**WHAT TO WORK ON:** Please write out exactly the lines of the data below from the line holding "The width and height of the screenshot is (819, 1456)." through the line holding "The width and height of the screenshot is (1074, 486).", and leave out the rest.

+---+

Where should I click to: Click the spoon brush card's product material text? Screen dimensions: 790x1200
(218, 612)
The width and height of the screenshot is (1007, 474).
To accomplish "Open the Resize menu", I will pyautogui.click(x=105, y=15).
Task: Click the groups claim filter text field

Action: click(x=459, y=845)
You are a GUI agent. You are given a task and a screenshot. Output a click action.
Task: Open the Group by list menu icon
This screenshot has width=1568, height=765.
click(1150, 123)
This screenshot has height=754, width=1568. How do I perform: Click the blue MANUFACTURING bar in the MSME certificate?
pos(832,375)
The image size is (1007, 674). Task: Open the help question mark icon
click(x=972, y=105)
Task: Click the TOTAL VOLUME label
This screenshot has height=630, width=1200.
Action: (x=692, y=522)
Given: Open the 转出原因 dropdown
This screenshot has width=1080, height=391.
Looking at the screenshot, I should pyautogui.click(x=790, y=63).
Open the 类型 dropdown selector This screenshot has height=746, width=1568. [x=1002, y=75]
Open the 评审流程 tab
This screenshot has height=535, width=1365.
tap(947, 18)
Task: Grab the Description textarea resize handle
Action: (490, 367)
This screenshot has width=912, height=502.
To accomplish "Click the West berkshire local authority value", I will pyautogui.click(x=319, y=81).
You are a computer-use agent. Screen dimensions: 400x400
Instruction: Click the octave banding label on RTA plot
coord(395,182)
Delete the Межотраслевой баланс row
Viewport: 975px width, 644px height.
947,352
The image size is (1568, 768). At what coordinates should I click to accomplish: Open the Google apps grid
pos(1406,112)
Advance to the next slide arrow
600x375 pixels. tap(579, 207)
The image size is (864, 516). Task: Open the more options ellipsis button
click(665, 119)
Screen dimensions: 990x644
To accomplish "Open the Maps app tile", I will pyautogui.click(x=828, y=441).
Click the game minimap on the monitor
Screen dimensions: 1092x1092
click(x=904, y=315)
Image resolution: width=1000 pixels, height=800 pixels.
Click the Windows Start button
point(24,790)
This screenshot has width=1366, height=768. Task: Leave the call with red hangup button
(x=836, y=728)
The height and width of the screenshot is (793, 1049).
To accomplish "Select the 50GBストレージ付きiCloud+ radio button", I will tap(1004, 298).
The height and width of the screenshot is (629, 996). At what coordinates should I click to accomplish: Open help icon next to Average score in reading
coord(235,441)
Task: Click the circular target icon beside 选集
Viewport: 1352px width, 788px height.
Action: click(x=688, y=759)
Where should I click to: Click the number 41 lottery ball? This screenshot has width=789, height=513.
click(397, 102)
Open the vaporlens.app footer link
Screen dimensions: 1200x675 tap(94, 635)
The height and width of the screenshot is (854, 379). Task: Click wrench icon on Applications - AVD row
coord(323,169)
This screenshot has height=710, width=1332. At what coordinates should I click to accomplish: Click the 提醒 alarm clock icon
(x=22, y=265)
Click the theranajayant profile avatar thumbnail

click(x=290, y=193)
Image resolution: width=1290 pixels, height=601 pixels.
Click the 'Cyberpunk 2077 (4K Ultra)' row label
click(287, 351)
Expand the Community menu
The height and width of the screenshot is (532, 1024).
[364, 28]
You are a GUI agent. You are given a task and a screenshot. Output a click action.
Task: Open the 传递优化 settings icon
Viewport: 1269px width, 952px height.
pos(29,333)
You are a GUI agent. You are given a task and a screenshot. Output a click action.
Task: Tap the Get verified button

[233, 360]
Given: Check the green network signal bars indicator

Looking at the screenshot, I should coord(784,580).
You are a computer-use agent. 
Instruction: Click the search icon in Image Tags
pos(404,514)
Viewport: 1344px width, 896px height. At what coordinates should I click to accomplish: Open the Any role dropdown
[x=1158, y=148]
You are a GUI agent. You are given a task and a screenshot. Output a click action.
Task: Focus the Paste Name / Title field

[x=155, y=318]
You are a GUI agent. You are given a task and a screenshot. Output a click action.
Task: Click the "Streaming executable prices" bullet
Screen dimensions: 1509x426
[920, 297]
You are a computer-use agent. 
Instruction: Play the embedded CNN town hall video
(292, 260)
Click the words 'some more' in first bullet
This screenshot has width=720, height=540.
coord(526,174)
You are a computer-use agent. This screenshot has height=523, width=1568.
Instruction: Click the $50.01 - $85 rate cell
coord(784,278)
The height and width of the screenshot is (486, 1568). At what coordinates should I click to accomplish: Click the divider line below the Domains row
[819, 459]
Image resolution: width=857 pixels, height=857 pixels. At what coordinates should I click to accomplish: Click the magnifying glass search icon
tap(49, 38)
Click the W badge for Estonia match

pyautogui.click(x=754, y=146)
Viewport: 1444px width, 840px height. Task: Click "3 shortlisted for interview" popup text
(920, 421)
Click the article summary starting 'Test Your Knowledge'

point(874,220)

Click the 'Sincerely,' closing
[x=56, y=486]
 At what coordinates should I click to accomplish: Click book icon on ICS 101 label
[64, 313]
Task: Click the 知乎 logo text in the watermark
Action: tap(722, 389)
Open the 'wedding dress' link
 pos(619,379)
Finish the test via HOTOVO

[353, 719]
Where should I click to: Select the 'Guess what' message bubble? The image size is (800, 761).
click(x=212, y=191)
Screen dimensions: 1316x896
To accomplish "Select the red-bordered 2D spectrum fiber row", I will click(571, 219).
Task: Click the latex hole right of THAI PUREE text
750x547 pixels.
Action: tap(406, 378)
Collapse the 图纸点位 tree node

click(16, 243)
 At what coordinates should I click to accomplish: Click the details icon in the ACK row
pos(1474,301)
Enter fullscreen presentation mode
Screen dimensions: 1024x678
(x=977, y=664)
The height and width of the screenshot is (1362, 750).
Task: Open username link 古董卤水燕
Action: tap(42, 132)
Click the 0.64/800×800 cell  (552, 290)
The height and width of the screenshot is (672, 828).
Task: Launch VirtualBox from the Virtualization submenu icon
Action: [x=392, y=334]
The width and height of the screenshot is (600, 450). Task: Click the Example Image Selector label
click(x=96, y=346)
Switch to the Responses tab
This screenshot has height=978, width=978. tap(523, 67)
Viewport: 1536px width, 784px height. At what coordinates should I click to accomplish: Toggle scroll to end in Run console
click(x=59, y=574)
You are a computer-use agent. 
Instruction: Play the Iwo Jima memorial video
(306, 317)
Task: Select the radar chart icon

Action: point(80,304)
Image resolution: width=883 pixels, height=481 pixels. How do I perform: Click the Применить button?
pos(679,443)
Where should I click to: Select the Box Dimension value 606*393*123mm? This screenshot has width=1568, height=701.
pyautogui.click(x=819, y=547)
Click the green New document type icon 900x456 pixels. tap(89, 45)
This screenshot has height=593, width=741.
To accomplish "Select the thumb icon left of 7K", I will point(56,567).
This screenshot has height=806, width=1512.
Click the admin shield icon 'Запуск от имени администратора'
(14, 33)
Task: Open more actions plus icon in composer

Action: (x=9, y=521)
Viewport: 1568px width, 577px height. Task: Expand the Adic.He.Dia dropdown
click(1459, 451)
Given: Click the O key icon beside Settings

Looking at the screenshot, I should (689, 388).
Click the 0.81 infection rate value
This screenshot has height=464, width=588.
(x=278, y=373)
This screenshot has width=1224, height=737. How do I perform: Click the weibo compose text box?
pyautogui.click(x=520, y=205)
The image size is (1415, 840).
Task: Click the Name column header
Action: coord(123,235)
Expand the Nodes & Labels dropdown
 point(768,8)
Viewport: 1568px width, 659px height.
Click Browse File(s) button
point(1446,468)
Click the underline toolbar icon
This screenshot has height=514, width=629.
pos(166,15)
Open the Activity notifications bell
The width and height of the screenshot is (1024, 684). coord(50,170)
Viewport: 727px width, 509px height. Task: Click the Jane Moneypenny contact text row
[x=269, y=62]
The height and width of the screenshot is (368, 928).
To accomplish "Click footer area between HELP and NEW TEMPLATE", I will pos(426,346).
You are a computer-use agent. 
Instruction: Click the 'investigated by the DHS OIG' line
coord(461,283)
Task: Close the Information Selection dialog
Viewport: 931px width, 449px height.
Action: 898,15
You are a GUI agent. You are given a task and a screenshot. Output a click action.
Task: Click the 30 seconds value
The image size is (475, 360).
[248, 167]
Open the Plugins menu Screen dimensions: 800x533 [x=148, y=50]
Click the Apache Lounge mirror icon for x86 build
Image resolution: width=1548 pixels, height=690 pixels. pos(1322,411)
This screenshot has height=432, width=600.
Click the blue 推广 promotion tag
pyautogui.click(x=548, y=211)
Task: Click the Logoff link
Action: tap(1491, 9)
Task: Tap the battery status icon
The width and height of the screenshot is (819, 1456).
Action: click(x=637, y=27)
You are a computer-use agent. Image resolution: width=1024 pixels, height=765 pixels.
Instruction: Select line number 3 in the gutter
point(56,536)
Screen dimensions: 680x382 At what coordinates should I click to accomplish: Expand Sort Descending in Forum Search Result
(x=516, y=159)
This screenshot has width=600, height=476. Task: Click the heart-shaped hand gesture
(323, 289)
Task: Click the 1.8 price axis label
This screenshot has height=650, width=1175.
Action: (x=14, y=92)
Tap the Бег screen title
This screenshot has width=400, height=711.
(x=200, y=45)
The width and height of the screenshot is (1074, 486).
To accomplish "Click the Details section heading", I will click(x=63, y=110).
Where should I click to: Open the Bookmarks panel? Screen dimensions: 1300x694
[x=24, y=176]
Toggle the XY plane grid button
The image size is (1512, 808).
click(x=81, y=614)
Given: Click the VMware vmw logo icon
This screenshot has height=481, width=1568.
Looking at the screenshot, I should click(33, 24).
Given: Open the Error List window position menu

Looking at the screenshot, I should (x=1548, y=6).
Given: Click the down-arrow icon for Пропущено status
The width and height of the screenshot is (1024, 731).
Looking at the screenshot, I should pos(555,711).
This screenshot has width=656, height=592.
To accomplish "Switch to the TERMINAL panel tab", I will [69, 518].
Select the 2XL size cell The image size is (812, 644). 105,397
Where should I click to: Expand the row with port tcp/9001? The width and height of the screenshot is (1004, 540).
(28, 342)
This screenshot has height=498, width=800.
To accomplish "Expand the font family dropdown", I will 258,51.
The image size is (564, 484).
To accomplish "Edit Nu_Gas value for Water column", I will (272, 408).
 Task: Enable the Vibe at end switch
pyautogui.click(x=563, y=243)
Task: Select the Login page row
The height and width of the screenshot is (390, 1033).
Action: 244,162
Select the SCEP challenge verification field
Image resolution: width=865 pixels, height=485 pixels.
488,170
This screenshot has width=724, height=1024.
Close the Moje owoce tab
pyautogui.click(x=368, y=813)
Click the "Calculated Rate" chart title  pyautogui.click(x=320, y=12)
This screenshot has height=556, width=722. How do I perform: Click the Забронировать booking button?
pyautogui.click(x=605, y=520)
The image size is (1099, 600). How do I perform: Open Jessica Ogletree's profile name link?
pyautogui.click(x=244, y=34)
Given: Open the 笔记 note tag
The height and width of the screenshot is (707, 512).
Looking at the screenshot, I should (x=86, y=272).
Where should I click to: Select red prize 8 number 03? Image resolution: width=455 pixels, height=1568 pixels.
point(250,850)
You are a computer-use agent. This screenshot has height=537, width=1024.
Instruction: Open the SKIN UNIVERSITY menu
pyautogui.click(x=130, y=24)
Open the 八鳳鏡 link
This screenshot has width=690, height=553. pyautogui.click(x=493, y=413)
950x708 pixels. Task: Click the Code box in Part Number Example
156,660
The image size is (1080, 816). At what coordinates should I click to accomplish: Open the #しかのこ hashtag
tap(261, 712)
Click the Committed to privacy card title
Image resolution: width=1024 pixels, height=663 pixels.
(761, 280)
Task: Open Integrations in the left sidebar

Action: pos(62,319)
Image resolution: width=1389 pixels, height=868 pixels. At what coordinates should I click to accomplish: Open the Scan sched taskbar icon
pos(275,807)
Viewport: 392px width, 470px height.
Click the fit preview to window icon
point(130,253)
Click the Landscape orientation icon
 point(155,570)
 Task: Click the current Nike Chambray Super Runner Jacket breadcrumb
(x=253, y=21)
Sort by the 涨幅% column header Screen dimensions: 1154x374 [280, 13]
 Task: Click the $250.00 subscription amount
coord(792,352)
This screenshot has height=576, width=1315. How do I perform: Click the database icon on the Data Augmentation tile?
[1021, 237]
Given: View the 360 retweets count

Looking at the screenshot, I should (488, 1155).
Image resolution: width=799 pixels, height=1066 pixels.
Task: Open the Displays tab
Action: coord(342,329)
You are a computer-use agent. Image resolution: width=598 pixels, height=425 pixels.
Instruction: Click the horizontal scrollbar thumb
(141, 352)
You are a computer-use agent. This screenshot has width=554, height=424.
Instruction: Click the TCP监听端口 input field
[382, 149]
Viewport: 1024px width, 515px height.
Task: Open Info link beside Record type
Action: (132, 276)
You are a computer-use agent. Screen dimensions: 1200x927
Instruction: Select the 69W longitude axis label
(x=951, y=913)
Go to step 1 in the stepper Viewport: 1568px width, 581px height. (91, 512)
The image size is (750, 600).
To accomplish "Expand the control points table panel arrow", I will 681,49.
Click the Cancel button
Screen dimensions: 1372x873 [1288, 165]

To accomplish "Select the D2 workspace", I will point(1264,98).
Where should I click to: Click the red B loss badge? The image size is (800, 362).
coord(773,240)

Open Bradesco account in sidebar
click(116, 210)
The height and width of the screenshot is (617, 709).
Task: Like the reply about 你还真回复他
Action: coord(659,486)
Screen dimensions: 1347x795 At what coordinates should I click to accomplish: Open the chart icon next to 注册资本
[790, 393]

+---+

**EXERCISE ANSWER:**
The width and height of the screenshot is (819, 1456).
Action: click(x=637, y=27)
You are a computer-use agent. Image resolution: width=1024 pixels, height=765 pixels.
Instruction: Select line number 3 in the gutter
point(56,536)
Screen dimensions: 680x382 At what coordinates should I click to accomplish: Expand Sort Descending in Forum Search Result
(x=516, y=159)
This screenshot has width=600, height=476. Task: Click the heart-shaped hand gesture
(323, 289)
Task: Click the 1.8 price axis label
This screenshot has height=650, width=1175.
Action: (x=14, y=92)
Tap the Бег screen title
This screenshot has width=400, height=711.
(x=200, y=45)
The width and height of the screenshot is (1074, 486).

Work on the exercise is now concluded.